Un intercambio de prisioneros entre Ucrania y Rusia —el primero en cinco meses— permitió el regreso de 150 militares y siete civiles ucranianos, algunos de ellos tras haber permanecido hasta cuatro años en cautiverio. La liberación se logró tras negociaciones cerradas en Abu Dabi.
El acuerdo provocó un alivio inmediato entre familiares que durante años vivieron en la incertidumbre y el aislamiento.
Los reencuentros se dieron en ciudades como Leópolis, donde algunas personas recibieron a seres queridos que previamente habían sido dados por muertos, lo que intensificó el impacto emocional.
El Defensor del Pueblo ucraniano, Dmitró Lubinets, indicó que varios de los repatriados llegaron con el estado físico muy deteriorado y con problemas psicológicos complejos.
Aun así, la emoción por las reunificaciones predominó, demostrando la fortaleza de los lazos familiares frente a la adversidad.
En Leópolis, la familia de Nazar Daletskí, integrante de la 24.a Brigada, fue informada por otros excautivos de que su pariente estaba vivo.
El canje es el número 71 desde el inicio de la invasión rusa a gran escala y se produjo en medio de reiteradas acusaciones de tortura y malos tratos a prisioneros.
Organismos como la Organización de las Naciones Unidas (ONU) y Human Rights Watch han respaldado estas denuncias, aumentando la presión internacional sobre el tratamiento de los detenidos.
Las autoridades ucranianas sostienen que las fuerzas rusas restringen la identificación y el contacto con los detenidos, y señalan que los testimonios de los liberados se han convertido en la principal fuente de información para muchas familias.
La jornada del intercambio también estuvo marcada por nuevos ataques rusos: una pareja murió en un bombardeo nocturno con drones en la región de Zaporizhzhia y un adolescente resultó herido en la capital regional.
En Kharkiv, el jefe militar regional, Oleg Synegubov, reportó que los bombardeos dañaron viviendas y dejaron sin electricidad a 12.000 usuarios.

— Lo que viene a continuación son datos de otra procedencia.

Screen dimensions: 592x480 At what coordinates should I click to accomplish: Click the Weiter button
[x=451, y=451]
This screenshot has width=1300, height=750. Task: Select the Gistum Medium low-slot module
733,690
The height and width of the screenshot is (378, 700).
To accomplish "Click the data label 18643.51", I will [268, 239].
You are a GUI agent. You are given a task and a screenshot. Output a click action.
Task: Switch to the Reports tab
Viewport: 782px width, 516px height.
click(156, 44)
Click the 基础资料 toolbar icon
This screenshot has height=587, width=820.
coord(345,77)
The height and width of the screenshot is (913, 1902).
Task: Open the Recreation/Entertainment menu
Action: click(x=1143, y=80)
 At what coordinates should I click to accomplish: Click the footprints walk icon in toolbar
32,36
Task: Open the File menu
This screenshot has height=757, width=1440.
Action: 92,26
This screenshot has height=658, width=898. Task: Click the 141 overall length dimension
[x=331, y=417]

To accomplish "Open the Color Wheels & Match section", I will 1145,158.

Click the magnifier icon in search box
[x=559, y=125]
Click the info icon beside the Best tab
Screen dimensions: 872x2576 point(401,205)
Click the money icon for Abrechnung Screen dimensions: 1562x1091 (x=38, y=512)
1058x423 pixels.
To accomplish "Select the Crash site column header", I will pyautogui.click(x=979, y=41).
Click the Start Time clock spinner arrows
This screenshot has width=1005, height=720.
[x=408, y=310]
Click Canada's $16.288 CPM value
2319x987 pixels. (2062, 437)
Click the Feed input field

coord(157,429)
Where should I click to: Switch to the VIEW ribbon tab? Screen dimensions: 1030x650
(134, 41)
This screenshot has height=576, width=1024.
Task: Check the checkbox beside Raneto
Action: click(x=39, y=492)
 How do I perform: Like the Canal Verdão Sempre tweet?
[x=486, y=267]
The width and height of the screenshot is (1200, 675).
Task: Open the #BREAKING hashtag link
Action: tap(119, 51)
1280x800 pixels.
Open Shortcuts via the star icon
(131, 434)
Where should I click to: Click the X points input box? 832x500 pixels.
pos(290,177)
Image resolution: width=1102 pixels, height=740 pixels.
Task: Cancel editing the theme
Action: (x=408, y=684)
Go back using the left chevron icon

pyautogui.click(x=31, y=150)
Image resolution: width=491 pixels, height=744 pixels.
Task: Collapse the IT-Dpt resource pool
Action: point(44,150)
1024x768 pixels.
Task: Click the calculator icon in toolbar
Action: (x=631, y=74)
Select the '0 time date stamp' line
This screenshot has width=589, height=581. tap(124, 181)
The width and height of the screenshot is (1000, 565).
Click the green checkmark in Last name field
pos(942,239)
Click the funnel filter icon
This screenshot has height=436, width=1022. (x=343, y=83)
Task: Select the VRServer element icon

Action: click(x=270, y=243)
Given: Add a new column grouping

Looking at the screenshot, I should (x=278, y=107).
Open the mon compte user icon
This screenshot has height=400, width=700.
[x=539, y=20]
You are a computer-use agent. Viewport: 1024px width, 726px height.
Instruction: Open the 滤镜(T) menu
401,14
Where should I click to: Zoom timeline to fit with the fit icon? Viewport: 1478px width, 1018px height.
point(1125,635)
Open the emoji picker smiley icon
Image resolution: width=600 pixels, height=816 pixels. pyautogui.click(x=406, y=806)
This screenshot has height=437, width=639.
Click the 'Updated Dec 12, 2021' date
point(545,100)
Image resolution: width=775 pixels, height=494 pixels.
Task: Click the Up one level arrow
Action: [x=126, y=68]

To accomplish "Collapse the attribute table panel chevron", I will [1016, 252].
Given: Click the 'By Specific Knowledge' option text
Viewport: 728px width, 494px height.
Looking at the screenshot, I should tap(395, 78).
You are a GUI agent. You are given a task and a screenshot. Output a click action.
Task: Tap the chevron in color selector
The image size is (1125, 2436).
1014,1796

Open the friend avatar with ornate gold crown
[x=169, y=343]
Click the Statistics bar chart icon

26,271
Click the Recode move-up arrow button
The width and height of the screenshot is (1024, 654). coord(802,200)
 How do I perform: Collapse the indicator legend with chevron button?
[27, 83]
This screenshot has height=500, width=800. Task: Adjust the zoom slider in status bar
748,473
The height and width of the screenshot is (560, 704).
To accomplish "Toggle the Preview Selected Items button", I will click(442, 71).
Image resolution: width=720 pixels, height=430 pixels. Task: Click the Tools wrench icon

Además, la Fuerza Aérea de Ucrania activó la alerta en Kiev ante la amenaza de drones tras la finalización de una tregua temporal, lo que aumentó la tensión entre la población civil.
Pese al alcance del intercambio y su impacto para cientos de familias, ni funcionarios ni representantes del gobierno ucraniano anunciaron avances concretos hacia la paz tras las conversaciones en Abu Dabi; el proceso diplomático continúa sin resultados tangibles que apunten a una solución próxima al conflicto.
En declaraciones oficiales y en los reportes del día, las partes no lograron resolver sus diferencias respecto a la región del Donbás.
Rusia exige el control total de la zona, mientras Ucrania se niega a ceder territorios, lo que mantiene el estancamiento en las negociaciones.